Голубой простор и золото
Опоясали твою тоску.
Не встревожен ласкою угрюмою
Загорелый взмах твоей руки.
Все равно – Архангельском иль Умбою
Проплывать тебе на Соловки.
Все равно под стоптанною палубой
Видишь ты погорбившийся скит.
Подпевает тебе жалоба
Об изгибах тамошних ракит.
Та к и хочется под песню свеситься
Над водою, спихивая день…
Но спокойно светит вместо месяца
Отразившийся на облаке тюлень.
Обратно через Архангельск возвращались. Билетов, конечно, не было, но морячок-землячок все-таки втиснул их в теплушку с призывниками, в Мурманске по найму работавшими, по говору вычислив, которые в Вологде призываться должны. Ничего себе! Полный вагон пьяных жеребцов и одна смазливая девка! Но Зинаида и тут не растерялась. Вынула из торбочки здоровенную, купленную на Соловках семгу и быстренько ее разделала. Да так ловко, словно с детства только этим и занималась. Сложила нежно-розовые ломтики в миску, добела выдраенную песком, вздохнув, положила поверх розового взгорья еще и припасенные на обратную дорогу подсохшие сметанные лепешки:
– Отнесите, Алеша, а то ребята без закуси пьют.
Наблюдая, как тщательно и осторожно Зинаида Николаевна вытирает воняющий рыбьим жиром ножик, как бережно заворачивает остаток серо-розовой тушки (вторая рыбина зримо меньше разделанной), Есенин вдруг ляпнул: «Я хотел бы нас вас жениться». Ничего серьезного в словах его не было – так, комплимент, не очень-то, кстати, ловкий.

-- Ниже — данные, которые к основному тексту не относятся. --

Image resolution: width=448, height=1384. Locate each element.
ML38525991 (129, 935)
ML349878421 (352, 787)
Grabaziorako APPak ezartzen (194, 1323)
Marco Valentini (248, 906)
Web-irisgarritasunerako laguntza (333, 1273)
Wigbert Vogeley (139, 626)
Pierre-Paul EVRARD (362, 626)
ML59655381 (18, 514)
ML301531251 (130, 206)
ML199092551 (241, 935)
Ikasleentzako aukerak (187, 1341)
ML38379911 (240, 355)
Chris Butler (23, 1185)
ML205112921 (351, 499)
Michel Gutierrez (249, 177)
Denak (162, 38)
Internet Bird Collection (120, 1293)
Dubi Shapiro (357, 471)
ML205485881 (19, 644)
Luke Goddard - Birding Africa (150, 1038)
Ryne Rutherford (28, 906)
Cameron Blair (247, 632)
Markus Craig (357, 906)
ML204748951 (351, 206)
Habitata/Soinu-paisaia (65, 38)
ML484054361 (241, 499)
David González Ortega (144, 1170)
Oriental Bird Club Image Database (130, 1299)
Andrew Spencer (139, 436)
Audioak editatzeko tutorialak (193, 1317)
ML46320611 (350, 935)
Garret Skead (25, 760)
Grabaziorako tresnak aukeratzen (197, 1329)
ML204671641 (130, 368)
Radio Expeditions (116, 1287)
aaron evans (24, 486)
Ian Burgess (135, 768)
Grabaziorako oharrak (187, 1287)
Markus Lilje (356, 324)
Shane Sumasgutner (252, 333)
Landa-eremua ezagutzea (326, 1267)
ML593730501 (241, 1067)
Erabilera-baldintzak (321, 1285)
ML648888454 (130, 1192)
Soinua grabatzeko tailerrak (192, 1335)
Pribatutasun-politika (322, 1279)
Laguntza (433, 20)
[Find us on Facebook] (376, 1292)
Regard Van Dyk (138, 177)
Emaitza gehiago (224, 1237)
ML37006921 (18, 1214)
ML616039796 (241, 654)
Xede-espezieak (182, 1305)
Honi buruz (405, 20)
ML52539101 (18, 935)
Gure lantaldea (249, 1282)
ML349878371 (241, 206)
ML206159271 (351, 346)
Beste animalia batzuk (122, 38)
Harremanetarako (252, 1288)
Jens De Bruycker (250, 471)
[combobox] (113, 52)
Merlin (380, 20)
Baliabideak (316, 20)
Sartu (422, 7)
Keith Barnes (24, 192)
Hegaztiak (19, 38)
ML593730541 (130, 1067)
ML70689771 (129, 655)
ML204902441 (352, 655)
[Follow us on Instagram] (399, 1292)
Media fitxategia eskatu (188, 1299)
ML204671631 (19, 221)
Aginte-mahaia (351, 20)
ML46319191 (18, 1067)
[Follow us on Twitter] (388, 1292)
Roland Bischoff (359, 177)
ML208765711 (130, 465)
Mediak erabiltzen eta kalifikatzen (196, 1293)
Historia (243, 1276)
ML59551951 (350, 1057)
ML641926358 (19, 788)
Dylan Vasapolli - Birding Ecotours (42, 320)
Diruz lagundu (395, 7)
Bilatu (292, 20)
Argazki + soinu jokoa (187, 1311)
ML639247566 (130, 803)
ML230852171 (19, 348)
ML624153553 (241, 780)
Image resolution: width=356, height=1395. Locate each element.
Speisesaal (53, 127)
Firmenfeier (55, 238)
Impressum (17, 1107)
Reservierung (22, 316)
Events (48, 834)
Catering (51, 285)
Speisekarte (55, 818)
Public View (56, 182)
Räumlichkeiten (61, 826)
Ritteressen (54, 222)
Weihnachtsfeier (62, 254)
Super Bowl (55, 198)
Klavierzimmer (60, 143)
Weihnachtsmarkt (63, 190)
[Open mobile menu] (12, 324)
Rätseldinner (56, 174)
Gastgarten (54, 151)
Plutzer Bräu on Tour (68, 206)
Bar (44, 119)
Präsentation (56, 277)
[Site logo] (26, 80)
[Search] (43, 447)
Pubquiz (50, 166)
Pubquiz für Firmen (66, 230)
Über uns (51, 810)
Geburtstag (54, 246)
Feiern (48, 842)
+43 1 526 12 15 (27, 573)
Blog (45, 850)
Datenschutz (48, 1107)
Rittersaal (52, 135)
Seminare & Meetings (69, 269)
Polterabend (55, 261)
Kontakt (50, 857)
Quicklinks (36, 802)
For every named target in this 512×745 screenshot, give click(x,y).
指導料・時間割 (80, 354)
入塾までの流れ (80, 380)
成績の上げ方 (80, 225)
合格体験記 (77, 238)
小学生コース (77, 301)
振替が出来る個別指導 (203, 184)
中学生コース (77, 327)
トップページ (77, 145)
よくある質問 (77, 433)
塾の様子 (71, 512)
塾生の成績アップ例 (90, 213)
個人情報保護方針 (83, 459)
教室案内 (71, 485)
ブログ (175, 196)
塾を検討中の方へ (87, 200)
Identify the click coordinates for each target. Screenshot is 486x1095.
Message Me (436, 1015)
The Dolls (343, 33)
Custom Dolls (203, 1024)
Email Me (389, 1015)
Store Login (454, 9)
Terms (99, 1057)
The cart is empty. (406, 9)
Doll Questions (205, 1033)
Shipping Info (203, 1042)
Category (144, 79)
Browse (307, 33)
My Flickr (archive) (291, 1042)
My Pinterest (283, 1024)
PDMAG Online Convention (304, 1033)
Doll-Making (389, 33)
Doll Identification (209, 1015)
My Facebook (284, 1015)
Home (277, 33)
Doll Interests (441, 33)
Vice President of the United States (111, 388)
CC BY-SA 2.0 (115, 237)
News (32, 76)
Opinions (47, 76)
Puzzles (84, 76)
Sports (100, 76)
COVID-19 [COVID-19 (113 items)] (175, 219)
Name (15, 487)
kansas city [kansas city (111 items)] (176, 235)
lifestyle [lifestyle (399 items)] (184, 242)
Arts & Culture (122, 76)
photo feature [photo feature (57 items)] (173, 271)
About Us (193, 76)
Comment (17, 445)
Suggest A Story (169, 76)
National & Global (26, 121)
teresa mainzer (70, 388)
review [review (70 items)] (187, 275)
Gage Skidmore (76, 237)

Но Зинаида не отшутилась и не смутилась, приняла как должное:
– Хорошо, Сережа, я подумаю, но потом, а сейчас спать ужас как хочется, это вы с Алешей полуночники, а я – жаворонок, отец меня за это еще в детстве хвалил: «Кто рано встает, тому Бог подает».
Застелила пахнущим морем и солью полотенцем дорожную сумку и отключилась.
До самой Вологды Сергей простоял у полуоткрытой двери, курил, а когда в их закуте объявился сильно «поддатый» Ганин, повинился: «Я зазнобе твоей нечаянно предложение сделал, а она, кажется, решила, что у меня и впрямь такое намерение». Алешка, хотя и был зело нетрезв, утешил приятеля: «Не боись, у Зинули с чувством юмора полный порядок. Говоришь, подумать обещалась? А что еще на твою глупость сказать можно? Тоже мне жених, ни кола ни двора».
В Вологду прибыли ранним утром, до Коншина доплелись к вечеру и сразу на боковую. Зинаиде Алешкина сеструха постелила в горнице, а их отправила на сеновал. Проснувшись, застали Зинаиду за остывшим самоваром и в слезах. Перед ней холмиком сгрудились останки казны. «Вот, – всхлипывая, причитала “казначейша”, – все, что осталось. Должно до Питера на билеты хватить – не хватает, то ли потеряла, то ли обсчиталась…»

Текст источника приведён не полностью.